The Vovici CE IQ study identified some of the VOC (Voice of the Customer) and research best practices used by organizations with highly loyal customers.

The VOC best practice with the highest positive correlation to the customer loyalty index (0.52) was sharing VOC feedback across organizational boundaries. This approach greatly increases knowledge of the customer viewpoint in all aspects of the organization, including those functional areas that are not traditionally customer-facing, such as finance and operations. Sharing VOC data injects customer feedback into the firm's DNA.

CE IQ VOC best practices

Organizations with the most loyal customer don't stop there. Consumer brands are drowning in VOC data, with extensive records written by their customers, in their contact center's email logs, their support forum and on third-party ecommerce web sites. With this abundance of information, organizations with highly loyal customers are adopting advanced text analytics tools from vendors such as Attensity and Clarabridge to help them categorize and make sense of this open-ended data (0.43 correlation).

Many managers make business decisions on gut instinct. Managers at organizations with highly loyal customers make sure that the voice and attitudes of the customer are heard by decision makers, and that their viewpoint is given due consideration in the decision-making process (0.43 correlation).
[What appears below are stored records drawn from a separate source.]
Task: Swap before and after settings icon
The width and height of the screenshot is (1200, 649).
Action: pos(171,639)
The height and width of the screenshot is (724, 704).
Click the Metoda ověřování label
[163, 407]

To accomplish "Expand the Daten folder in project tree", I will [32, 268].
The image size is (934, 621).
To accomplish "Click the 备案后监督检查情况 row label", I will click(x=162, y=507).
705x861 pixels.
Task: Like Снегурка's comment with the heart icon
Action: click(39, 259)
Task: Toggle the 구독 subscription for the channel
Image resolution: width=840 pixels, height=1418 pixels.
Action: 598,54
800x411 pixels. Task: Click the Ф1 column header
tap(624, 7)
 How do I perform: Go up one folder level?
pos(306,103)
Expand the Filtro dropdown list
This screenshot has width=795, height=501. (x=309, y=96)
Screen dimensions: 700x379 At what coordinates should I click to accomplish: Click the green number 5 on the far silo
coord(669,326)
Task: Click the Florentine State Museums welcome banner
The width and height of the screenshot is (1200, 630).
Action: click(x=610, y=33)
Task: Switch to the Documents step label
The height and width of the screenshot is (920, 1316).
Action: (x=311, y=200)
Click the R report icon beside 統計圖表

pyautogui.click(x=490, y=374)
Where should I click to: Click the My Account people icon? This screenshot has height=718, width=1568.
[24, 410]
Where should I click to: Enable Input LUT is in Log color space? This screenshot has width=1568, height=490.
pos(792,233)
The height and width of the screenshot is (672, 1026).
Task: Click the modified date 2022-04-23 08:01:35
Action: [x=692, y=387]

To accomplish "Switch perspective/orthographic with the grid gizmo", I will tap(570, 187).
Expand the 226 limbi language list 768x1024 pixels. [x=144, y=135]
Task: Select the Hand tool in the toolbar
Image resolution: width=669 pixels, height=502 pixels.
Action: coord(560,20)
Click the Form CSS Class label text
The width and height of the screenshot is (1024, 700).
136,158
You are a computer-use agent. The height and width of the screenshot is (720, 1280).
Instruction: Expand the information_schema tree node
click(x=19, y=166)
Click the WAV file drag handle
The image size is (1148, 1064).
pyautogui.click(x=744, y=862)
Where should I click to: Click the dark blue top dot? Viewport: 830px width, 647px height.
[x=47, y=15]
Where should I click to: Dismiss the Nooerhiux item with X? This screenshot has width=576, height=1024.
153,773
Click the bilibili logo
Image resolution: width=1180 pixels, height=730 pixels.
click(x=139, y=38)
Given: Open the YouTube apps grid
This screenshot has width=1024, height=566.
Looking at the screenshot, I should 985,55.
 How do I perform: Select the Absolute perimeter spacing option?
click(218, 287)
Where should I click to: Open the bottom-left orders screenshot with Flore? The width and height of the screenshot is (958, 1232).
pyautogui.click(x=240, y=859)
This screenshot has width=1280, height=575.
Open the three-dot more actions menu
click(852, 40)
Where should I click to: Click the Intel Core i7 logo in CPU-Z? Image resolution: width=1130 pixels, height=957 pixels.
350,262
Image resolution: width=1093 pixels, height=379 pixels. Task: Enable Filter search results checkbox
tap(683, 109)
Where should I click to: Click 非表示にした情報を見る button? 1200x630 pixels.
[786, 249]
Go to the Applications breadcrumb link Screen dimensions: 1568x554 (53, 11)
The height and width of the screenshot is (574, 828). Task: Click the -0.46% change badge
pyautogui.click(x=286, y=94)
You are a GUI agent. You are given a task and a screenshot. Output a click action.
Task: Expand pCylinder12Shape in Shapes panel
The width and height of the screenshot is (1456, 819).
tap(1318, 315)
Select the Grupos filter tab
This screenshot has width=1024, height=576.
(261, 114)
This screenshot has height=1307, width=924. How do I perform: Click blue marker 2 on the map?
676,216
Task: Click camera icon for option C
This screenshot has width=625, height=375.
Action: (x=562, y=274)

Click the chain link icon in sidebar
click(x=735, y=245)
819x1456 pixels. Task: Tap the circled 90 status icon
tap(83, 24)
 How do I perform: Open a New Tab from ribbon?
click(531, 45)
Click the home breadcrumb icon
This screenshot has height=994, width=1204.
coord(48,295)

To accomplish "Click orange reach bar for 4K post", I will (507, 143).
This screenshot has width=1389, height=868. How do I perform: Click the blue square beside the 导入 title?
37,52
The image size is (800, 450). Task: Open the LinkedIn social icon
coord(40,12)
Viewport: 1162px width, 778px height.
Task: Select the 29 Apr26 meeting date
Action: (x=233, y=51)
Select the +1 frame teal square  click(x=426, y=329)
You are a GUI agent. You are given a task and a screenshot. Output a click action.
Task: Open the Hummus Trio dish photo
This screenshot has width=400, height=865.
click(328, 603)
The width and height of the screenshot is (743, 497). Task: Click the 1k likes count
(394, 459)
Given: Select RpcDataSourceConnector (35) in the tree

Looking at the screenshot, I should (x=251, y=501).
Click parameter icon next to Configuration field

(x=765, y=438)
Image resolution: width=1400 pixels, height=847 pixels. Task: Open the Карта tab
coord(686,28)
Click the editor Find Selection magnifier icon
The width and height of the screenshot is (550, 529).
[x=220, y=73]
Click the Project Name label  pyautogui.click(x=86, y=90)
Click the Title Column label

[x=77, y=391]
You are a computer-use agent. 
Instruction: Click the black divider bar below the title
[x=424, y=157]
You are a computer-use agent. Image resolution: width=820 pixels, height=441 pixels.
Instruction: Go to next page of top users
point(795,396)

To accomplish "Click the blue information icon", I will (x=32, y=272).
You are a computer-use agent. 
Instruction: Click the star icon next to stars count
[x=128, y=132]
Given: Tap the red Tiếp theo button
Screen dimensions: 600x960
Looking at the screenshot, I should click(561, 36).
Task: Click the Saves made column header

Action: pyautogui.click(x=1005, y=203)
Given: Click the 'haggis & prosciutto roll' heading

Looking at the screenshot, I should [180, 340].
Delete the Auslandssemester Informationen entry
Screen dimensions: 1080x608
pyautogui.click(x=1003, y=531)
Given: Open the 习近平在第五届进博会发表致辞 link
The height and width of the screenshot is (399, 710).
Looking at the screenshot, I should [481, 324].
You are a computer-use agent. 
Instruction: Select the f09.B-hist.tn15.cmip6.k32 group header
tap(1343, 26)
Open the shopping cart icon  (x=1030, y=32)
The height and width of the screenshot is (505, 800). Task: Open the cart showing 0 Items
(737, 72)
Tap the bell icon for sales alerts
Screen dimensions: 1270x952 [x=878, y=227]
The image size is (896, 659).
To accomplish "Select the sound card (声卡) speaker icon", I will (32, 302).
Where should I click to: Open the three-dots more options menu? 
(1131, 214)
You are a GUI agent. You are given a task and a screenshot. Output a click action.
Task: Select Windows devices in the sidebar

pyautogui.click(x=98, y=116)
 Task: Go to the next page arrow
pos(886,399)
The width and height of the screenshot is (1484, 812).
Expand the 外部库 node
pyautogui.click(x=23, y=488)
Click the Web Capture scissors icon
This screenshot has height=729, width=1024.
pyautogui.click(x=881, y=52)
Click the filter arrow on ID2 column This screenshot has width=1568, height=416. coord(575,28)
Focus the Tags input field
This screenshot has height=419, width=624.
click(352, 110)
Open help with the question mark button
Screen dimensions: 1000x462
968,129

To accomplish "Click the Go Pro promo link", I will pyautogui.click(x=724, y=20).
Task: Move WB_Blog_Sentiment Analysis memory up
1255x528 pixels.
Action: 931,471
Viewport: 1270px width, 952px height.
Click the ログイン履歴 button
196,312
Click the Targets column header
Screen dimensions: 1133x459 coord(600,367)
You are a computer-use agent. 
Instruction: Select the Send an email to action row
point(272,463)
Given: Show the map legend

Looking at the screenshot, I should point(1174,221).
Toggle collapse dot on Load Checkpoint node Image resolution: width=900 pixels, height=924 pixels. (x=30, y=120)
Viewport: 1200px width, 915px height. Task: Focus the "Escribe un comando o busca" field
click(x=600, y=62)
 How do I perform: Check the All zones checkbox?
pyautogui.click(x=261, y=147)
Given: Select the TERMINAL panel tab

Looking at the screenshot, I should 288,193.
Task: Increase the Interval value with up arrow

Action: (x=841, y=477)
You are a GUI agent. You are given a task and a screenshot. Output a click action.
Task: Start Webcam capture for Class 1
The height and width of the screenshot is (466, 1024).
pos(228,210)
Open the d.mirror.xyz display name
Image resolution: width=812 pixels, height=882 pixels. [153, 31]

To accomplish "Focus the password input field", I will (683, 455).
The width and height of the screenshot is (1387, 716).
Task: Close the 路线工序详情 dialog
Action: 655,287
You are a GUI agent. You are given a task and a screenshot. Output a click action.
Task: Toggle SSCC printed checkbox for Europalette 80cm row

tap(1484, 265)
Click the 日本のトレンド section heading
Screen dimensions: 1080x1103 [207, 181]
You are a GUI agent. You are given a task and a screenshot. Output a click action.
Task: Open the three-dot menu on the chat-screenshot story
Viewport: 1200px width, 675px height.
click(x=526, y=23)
Then they take it a step further and actively solicit and use qualitative comments from customers in order to surface ideas and issues that were not asked directly in quantitative surveys.

Surprisingly, conducting primary research to understand customers is the worst of the best practices, with the lowest correlation to customer loyalty of the 24 best practices studied (0.33). It's not enough to do a survey. Too many survey reports linger unread in managers' inboxes. To translate feedback into customer loyalty, engage employees with the feedback, so that they internalize it and use it to make data-guided decisions.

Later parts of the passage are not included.